— Collected data —
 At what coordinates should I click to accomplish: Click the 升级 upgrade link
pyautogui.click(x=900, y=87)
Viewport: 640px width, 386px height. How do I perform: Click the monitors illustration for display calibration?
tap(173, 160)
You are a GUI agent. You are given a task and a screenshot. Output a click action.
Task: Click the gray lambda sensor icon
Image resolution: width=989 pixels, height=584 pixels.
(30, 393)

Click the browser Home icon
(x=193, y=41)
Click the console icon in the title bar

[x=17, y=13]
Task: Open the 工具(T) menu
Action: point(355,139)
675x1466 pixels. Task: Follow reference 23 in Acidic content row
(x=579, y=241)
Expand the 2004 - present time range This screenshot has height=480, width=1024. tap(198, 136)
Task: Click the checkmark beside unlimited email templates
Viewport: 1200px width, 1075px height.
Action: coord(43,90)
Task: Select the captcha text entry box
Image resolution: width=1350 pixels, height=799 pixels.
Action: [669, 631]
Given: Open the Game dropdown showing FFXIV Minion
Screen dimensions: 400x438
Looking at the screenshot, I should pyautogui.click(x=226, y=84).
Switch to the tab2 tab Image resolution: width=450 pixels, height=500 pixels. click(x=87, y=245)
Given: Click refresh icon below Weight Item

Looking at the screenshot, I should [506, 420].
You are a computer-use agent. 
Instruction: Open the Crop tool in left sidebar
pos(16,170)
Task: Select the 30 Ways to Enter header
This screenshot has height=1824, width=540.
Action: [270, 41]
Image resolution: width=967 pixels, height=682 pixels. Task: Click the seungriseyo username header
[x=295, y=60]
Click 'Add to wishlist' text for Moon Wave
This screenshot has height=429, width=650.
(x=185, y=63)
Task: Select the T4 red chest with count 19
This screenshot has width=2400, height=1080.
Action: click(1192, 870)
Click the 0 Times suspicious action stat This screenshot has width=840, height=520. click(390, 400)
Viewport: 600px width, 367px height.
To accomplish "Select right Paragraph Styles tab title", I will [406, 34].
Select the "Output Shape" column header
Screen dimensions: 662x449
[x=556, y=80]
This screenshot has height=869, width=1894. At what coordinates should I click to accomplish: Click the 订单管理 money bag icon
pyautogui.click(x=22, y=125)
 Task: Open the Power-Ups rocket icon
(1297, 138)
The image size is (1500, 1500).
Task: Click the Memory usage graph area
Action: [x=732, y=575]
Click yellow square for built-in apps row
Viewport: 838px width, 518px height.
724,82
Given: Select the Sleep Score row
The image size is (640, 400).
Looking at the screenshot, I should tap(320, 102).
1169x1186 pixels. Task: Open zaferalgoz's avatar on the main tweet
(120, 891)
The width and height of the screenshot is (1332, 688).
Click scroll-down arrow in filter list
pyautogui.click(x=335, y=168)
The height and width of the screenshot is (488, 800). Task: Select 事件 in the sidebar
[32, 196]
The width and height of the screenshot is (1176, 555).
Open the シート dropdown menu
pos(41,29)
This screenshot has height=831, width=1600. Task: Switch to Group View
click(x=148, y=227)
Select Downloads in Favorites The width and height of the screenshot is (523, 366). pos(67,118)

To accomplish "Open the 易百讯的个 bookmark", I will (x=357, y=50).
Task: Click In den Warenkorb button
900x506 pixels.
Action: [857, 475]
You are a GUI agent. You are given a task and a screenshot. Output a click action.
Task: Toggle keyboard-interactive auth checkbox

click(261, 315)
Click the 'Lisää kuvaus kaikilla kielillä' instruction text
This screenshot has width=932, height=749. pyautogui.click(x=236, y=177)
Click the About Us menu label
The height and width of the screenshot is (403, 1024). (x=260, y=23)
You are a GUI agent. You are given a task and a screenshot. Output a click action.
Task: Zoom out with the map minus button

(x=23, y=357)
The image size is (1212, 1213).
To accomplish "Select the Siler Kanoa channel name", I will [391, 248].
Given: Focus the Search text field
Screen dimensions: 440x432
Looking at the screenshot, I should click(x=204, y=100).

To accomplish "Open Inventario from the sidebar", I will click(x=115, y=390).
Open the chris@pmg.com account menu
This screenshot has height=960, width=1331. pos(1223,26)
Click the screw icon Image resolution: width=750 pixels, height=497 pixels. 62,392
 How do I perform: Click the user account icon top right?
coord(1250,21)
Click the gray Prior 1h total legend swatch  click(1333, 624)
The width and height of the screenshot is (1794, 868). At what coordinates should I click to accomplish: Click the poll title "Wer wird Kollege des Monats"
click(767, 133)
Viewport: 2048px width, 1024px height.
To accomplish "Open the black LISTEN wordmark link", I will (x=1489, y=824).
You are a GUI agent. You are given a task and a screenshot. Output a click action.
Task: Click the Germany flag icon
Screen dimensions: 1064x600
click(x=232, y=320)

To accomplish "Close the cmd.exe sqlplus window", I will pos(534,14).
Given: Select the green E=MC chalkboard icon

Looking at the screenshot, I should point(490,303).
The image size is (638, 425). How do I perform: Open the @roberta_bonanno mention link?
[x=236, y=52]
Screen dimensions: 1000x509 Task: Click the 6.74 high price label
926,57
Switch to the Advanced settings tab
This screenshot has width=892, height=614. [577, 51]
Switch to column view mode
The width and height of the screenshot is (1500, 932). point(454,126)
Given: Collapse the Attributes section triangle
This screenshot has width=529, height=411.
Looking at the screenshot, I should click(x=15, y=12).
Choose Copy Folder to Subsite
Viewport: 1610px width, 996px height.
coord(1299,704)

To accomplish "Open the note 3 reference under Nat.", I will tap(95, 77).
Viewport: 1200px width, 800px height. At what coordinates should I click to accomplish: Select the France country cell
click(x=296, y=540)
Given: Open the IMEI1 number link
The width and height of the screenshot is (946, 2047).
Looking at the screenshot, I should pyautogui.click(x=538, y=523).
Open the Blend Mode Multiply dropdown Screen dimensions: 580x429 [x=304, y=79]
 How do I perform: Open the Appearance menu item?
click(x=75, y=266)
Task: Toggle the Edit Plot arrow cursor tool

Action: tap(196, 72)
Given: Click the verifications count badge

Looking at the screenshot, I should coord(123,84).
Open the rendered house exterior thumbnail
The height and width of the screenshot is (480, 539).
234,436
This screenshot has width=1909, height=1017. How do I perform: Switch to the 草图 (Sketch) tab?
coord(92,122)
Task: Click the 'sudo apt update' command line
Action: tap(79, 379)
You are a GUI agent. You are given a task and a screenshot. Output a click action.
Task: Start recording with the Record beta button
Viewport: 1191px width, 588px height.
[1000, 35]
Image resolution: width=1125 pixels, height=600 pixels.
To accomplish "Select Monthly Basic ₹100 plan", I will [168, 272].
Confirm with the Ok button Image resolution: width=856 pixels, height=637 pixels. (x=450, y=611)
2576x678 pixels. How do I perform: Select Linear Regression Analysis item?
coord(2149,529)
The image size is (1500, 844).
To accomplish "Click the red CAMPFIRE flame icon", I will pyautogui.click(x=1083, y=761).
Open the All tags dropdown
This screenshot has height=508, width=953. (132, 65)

— EXERCISE PROMPT —
Return all of the data above exactly, leaving out no line.

— YOUR SOLUTION —
 At what coordinates should I click to accomplish: Click the 升级 upgrade link
pyautogui.click(x=900, y=87)
Viewport: 640px width, 386px height. How do I perform: Click the monitors illustration for display calibration?
tap(173, 160)
You are a GUI agent. You are given a task and a screenshot. Output a click action.
Task: Click the gray lambda sensor icon
Image resolution: width=989 pixels, height=584 pixels.
(30, 393)

Click the browser Home icon
(x=193, y=41)
Click the console icon in the title bar

[x=17, y=13]
Task: Open the 工具(T) menu
Action: point(355,139)
675x1466 pixels. Task: Follow reference 23 in Acidic content row
(x=579, y=241)
Expand the 2004 - present time range This screenshot has height=480, width=1024. tap(198, 136)
Task: Click the checkmark beside unlimited email templates
Viewport: 1200px width, 1075px height.
Action: coord(43,90)
Task: Select the captcha text entry box
Image resolution: width=1350 pixels, height=799 pixels.
Action: [669, 631]
Given: Open the Game dropdown showing FFXIV Minion
Screen dimensions: 400x438
Looking at the screenshot, I should pyautogui.click(x=226, y=84).
Switch to the tab2 tab Image resolution: width=450 pixels, height=500 pixels. click(x=87, y=245)
Given: Click refresh icon below Weight Item

Looking at the screenshot, I should [506, 420].
You are a computer-use agent. 
Instruction: Open the Crop tool in left sidebar
pos(16,170)
Task: Select the 30 Ways to Enter header
This screenshot has height=1824, width=540.
Action: [270, 41]
Image resolution: width=967 pixels, height=682 pixels. Task: Click the seungriseyo username header
[x=295, y=60]
Click 'Add to wishlist' text for Moon Wave
This screenshot has height=429, width=650.
(x=185, y=63)
Task: Select the T4 red chest with count 19
This screenshot has width=2400, height=1080.
Action: click(1192, 870)
Click the 0 Times suspicious action stat This screenshot has width=840, height=520. click(390, 400)
Viewport: 600px width, 367px height.
To accomplish "Select right Paragraph Styles tab title", I will [406, 34].
Select the "Output Shape" column header
Screen dimensions: 662x449
[x=556, y=80]
This screenshot has height=869, width=1894. At what coordinates should I click to accomplish: Click the 订单管理 money bag icon
pyautogui.click(x=22, y=125)
 Task: Open the Power-Ups rocket icon
(1297, 138)
The image size is (1500, 1500).
Task: Click the Memory usage graph area
Action: [x=732, y=575]
Click yellow square for built-in apps row
Viewport: 838px width, 518px height.
724,82
Given: Select the Sleep Score row
The image size is (640, 400).
Looking at the screenshot, I should tap(320, 102).
1169x1186 pixels. Task: Open zaferalgoz's avatar on the main tweet
(120, 891)
The width and height of the screenshot is (1332, 688).
Click scroll-down arrow in filter list
pyautogui.click(x=335, y=168)
The height and width of the screenshot is (488, 800). Task: Select 事件 in the sidebar
[32, 196]
The width and height of the screenshot is (1176, 555).
Open the シート dropdown menu
pos(41,29)
This screenshot has height=831, width=1600. Task: Switch to Group View
click(x=148, y=227)
Select Downloads in Favorites The width and height of the screenshot is (523, 366). pos(67,118)

To accomplish "Open the 易百讯的个 bookmark", I will (x=357, y=50).
Task: Click In den Warenkorb button
900x506 pixels.
Action: [857, 475]
You are a GUI agent. You are given a task and a screenshot. Output a click action.
Task: Toggle keyboard-interactive auth checkbox

click(261, 315)
Click the 'Lisää kuvaus kaikilla kielillä' instruction text
This screenshot has width=932, height=749. pyautogui.click(x=236, y=177)
Click the About Us menu label
The height and width of the screenshot is (403, 1024). (x=260, y=23)
You are a GUI agent. You are given a task and a screenshot. Output a click action.
Task: Zoom out with the map minus button

(x=23, y=357)
The image size is (1212, 1213).
To accomplish "Select the Siler Kanoa channel name", I will [391, 248].
Given: Focus the Search text field
Screen dimensions: 440x432
Looking at the screenshot, I should click(x=204, y=100).

To accomplish "Open Inventario from the sidebar", I will click(x=115, y=390).
Open the chris@pmg.com account menu
This screenshot has height=960, width=1331. pos(1223,26)
Click the screw icon Image resolution: width=750 pixels, height=497 pixels. 62,392
 How do I perform: Click the user account icon top right?
coord(1250,21)
Click the gray Prior 1h total legend swatch  click(1333, 624)
The width and height of the screenshot is (1794, 868). At what coordinates should I click to accomplish: Click the poll title "Wer wird Kollege des Monats"
click(767, 133)
Viewport: 2048px width, 1024px height.
To accomplish "Open the black LISTEN wordmark link", I will (x=1489, y=824).
You are a GUI agent. You are given a task and a screenshot. Output a click action.
Task: Click the Germany flag icon
Screen dimensions: 1064x600
click(x=232, y=320)

To accomplish "Close the cmd.exe sqlplus window", I will pos(534,14).
Given: Select the green E=MC chalkboard icon

Looking at the screenshot, I should point(490,303).
The image size is (638, 425). How do I perform: Open the @roberta_bonanno mention link?
[x=236, y=52]
Screen dimensions: 1000x509 Task: Click the 6.74 high price label
926,57
Switch to the Advanced settings tab
This screenshot has width=892, height=614. [577, 51]
Switch to column view mode
The width and height of the screenshot is (1500, 932). point(454,126)
Given: Collapse the Attributes section triangle
This screenshot has width=529, height=411.
Looking at the screenshot, I should click(x=15, y=12).
Choose Copy Folder to Subsite
Viewport: 1610px width, 996px height.
coord(1299,704)

To accomplish "Open the note 3 reference under Nat.", I will tap(95, 77).
Viewport: 1200px width, 800px height. At what coordinates should I click to accomplish: Select the France country cell
click(x=296, y=540)
Given: Open the IMEI1 number link
The width and height of the screenshot is (946, 2047).
Looking at the screenshot, I should pyautogui.click(x=538, y=523).
Open the Blend Mode Multiply dropdown Screen dimensions: 580x429 [x=304, y=79]
 How do I perform: Open the Appearance menu item?
click(x=75, y=266)
Task: Toggle the Edit Plot arrow cursor tool

Action: tap(196, 72)
Given: Click the verifications count badge

Looking at the screenshot, I should coord(123,84).
Open the rendered house exterior thumbnail
The height and width of the screenshot is (480, 539).
234,436
This screenshot has width=1909, height=1017. How do I perform: Switch to the 草图 (Sketch) tab?
coord(92,122)
Task: Click the 'sudo apt update' command line
Action: tap(79, 379)
You are a GUI agent. You are given a task and a screenshot. Output a click action.
Task: Start recording with the Record beta button
Viewport: 1191px width, 588px height.
[1000, 35]
Image resolution: width=1125 pixels, height=600 pixels.
To accomplish "Select Monthly Basic ₹100 plan", I will [168, 272].
Confirm with the Ok button Image resolution: width=856 pixels, height=637 pixels. (x=450, y=611)
2576x678 pixels. How do I perform: Select Linear Regression Analysis item?
coord(2149,529)
The image size is (1500, 844).
To accomplish "Click the red CAMPFIRE flame icon", I will pyautogui.click(x=1083, y=761).
Open the All tags dropdown
This screenshot has height=508, width=953. (132, 65)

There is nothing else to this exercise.